◆ AIM:
Set out everything from the line containing "Given: Click the" down to the line containing "click(x=196, y=545)" as a JSON list of strings, one per line, skipping blank lines. Leave the pictures out.
-*-*-
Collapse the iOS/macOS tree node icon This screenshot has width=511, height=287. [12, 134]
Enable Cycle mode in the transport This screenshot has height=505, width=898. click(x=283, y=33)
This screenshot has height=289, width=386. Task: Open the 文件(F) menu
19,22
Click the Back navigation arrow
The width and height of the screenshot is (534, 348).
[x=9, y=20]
-*-*-
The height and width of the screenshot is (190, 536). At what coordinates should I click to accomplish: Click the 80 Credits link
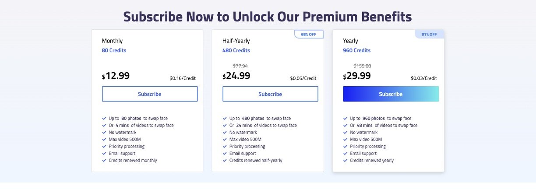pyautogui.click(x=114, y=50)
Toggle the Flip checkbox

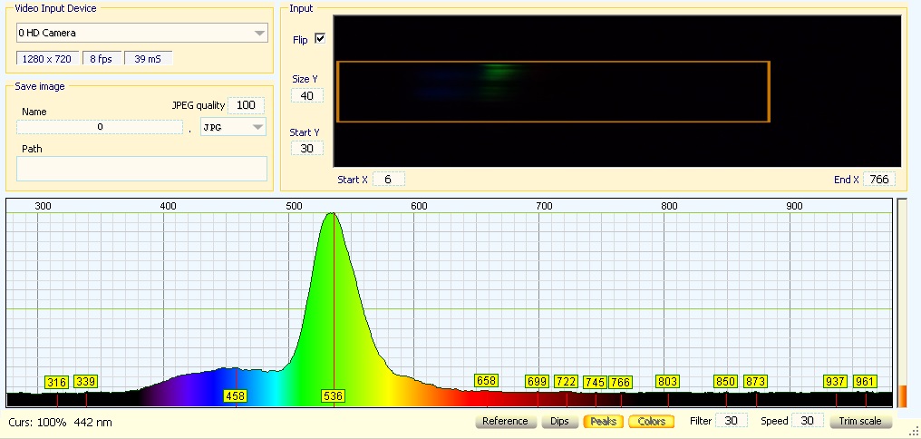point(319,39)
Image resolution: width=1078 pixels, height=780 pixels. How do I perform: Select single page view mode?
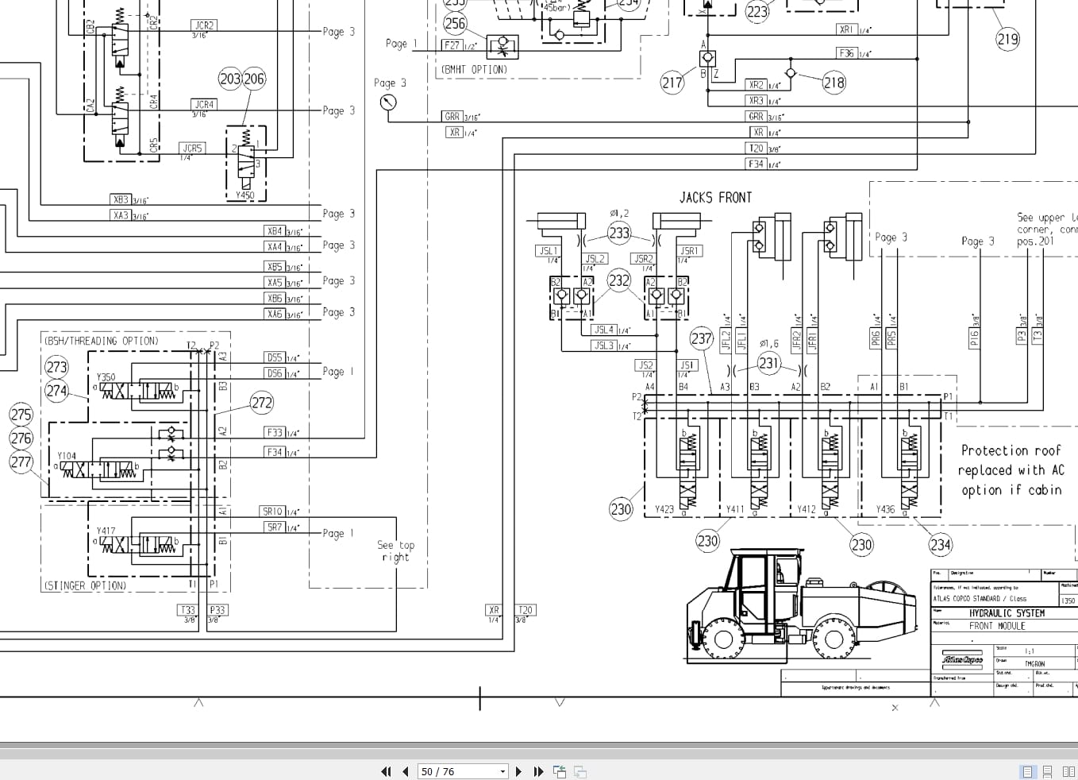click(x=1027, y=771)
-*-*-
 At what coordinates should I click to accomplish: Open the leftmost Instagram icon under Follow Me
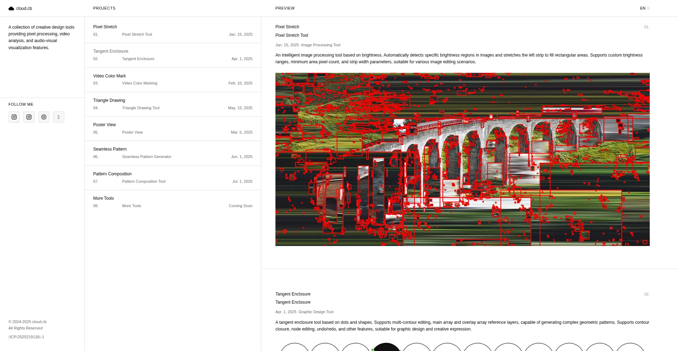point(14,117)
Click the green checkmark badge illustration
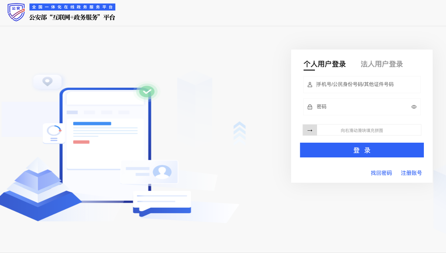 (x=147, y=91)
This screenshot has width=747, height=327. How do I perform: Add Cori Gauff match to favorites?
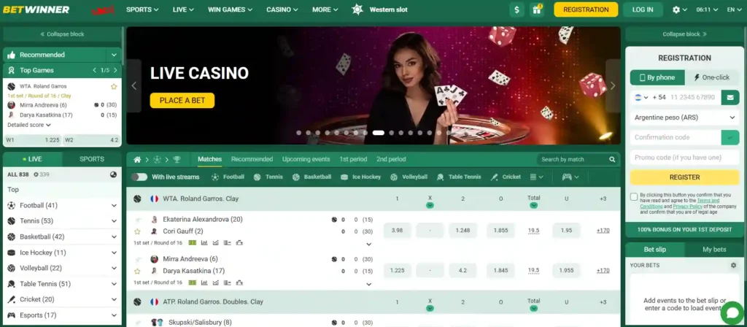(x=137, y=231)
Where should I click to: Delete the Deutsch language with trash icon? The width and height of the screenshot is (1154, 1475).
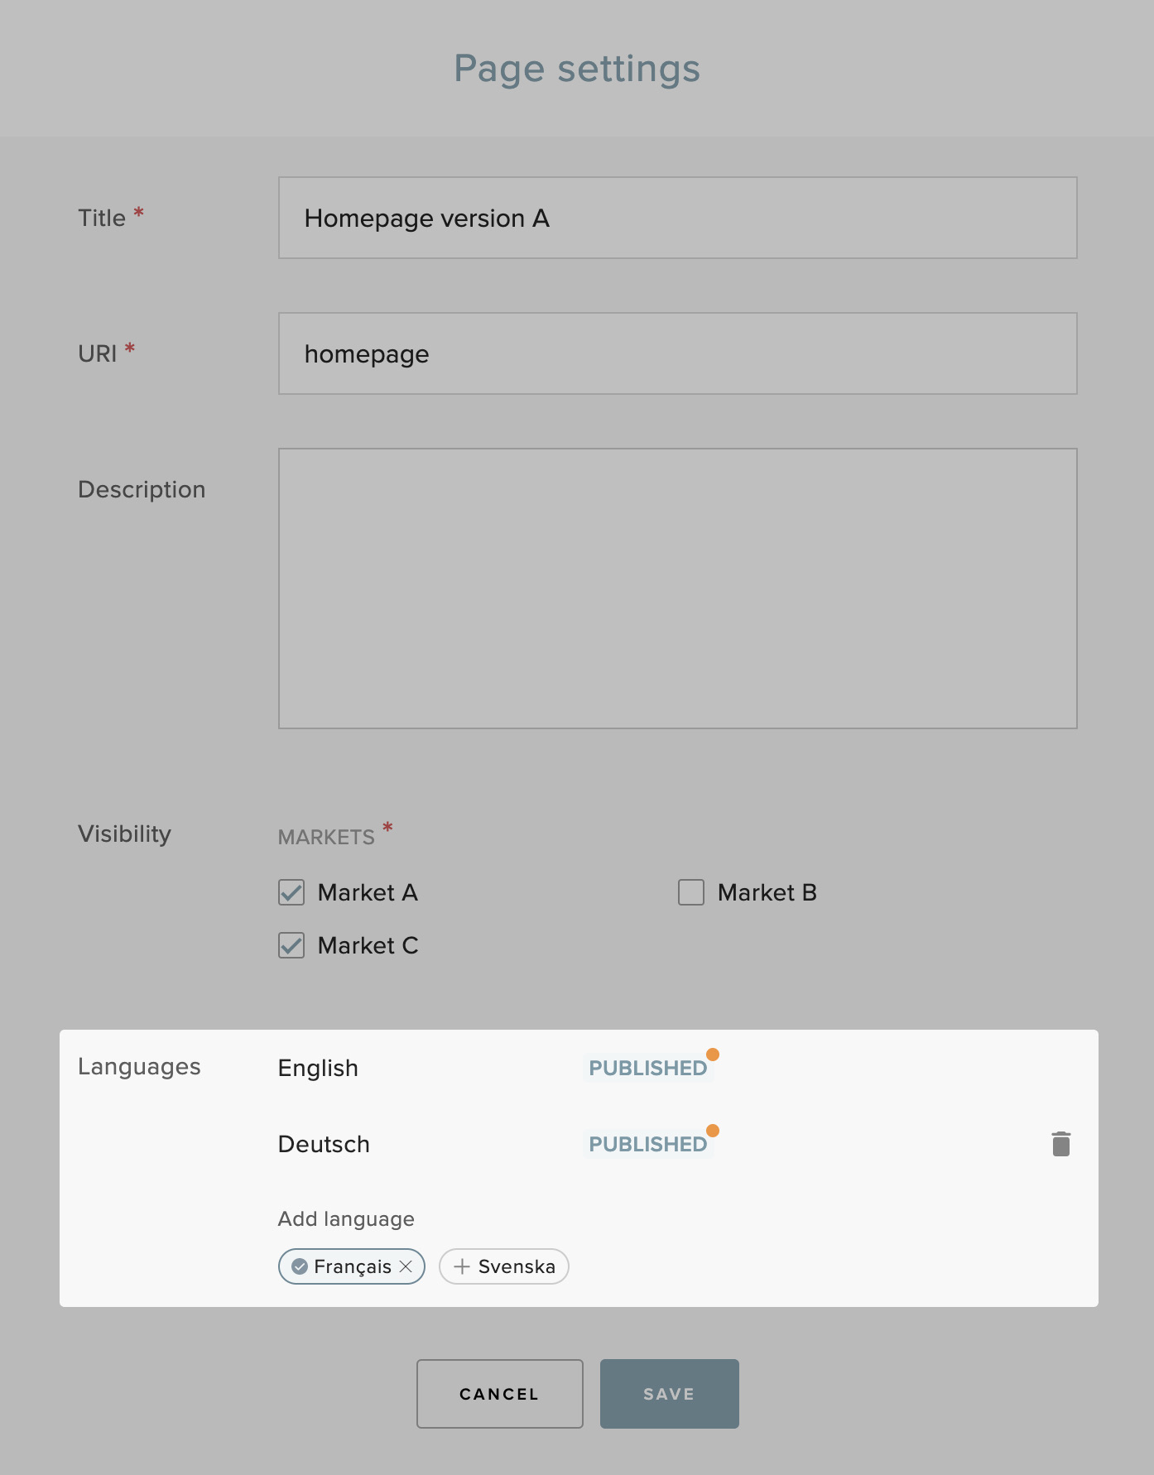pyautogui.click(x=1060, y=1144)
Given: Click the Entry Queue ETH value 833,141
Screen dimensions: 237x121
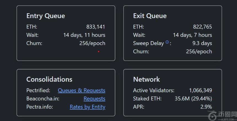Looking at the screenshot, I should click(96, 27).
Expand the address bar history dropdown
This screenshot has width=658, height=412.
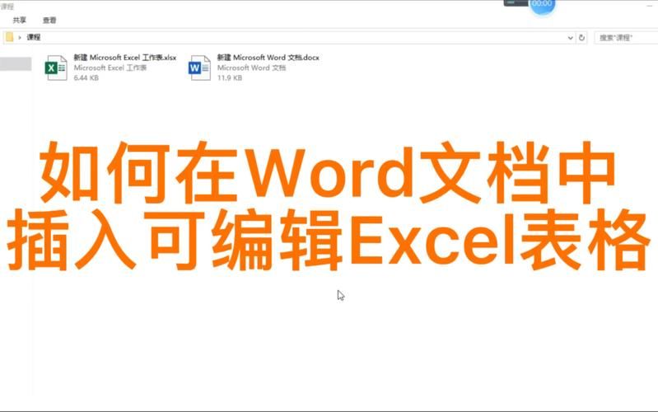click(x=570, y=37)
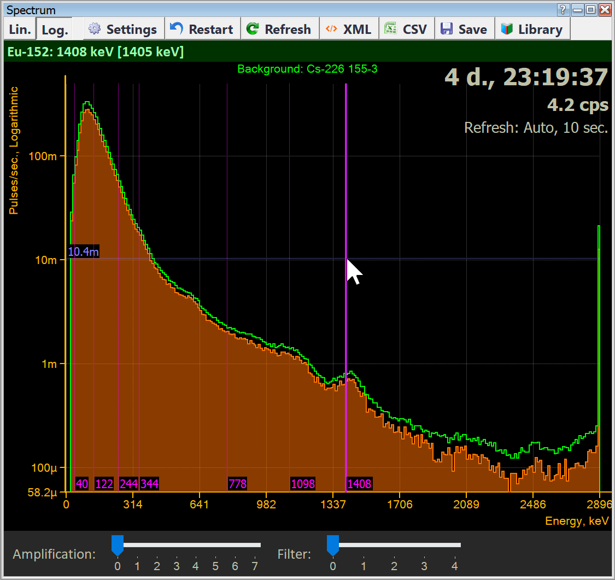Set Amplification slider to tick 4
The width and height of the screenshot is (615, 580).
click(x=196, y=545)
-*-*-
◆ SOLUTION TO THE EXERCISE:
[
  "Given: Click the Entry Queue ETH value 833,141",
  "Screen dimensions: 237x121",
  "Looking at the screenshot, I should click(96, 27).",
  "Expand the address bar history dropdown",
  "This screenshot has width=658, height=412.",
  "click(x=570, y=37)",
  "Set Amplification slider to tick 4",
  "The width and height of the screenshot is (615, 580).",
  "click(x=196, y=545)"
]